ときの忘れもの・拾遺

 


第3回ギャラリーコンサートに寄せて


今もあるのかどうか分かりませんが、小学校や中学校の音楽室には、作曲家達の額装された肖像画が何枚も飾られていました。音楽室に行くと光る目に睨まれて怖い思いをしたものです。クラシック音楽が嫌いになってしまった人は、あの肖像画が原因の一つかもしれません。そのこととは逆に、子供の頃の刷り込みが効果絶大なのでしょう、日本のクラシックコンサートではあの肖像画の作曲家ばかりが演奏される傾向にあるのではないでしょうか。いわゆるバブル期に作られた立派なコンサートホールで興行を成功させようと思えば、誰もが知っている作曲家の曲を選ぶのが当然です。ベートーベン、ブラームス、チャイコフスキー、時々マーラーやブルックナー。編成の大きなオーケストラ曲をプログラムに加えないと、オケの団員が暇になってしまうという事情もあるでしょう。


うろ覚えながら断言出来るのは、クルターク、ヒンデミット、ルトスワフスキ、彼らの肖像画は音楽室には無かったことです。
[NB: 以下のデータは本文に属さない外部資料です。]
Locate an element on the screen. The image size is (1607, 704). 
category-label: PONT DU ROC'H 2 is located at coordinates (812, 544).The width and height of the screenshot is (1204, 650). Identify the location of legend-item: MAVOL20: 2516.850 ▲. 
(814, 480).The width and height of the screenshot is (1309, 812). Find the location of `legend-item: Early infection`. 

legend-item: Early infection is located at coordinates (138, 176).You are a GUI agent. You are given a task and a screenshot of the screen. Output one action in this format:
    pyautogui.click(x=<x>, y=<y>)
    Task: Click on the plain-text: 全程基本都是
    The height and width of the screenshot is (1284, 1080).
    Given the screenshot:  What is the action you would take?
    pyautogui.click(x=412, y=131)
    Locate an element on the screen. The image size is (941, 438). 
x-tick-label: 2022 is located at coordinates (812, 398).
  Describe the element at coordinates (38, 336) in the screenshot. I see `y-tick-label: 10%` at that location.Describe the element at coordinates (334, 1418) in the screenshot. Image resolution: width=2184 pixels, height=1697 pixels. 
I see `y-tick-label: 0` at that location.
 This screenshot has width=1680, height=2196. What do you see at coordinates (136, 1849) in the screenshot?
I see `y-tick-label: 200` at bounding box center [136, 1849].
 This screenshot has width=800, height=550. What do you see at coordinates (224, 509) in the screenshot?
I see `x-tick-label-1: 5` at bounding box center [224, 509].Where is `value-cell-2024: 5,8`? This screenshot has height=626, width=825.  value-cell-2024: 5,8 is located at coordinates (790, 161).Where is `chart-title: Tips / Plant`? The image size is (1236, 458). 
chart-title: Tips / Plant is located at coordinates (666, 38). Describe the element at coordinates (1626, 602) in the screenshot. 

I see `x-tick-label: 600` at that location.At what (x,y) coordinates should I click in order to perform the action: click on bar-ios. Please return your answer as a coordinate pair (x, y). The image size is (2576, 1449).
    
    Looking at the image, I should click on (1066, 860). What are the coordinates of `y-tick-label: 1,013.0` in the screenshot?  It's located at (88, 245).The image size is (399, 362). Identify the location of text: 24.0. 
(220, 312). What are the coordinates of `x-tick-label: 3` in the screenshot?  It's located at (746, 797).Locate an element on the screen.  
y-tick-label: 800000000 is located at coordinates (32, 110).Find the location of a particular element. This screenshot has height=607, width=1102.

彼ら3人の名前を聞いて、どんな容貌の方々なのか、それぞれどんな曲を作曲したのか直ちに思い起こせる人は、日本では明らかに少数派です。その知られざる作曲家達が、肖像画の代表選手、顔だけは誰でも知っている大バッハの曲に挟まれて、どんな表情を見せてくれるか、乞うご期待。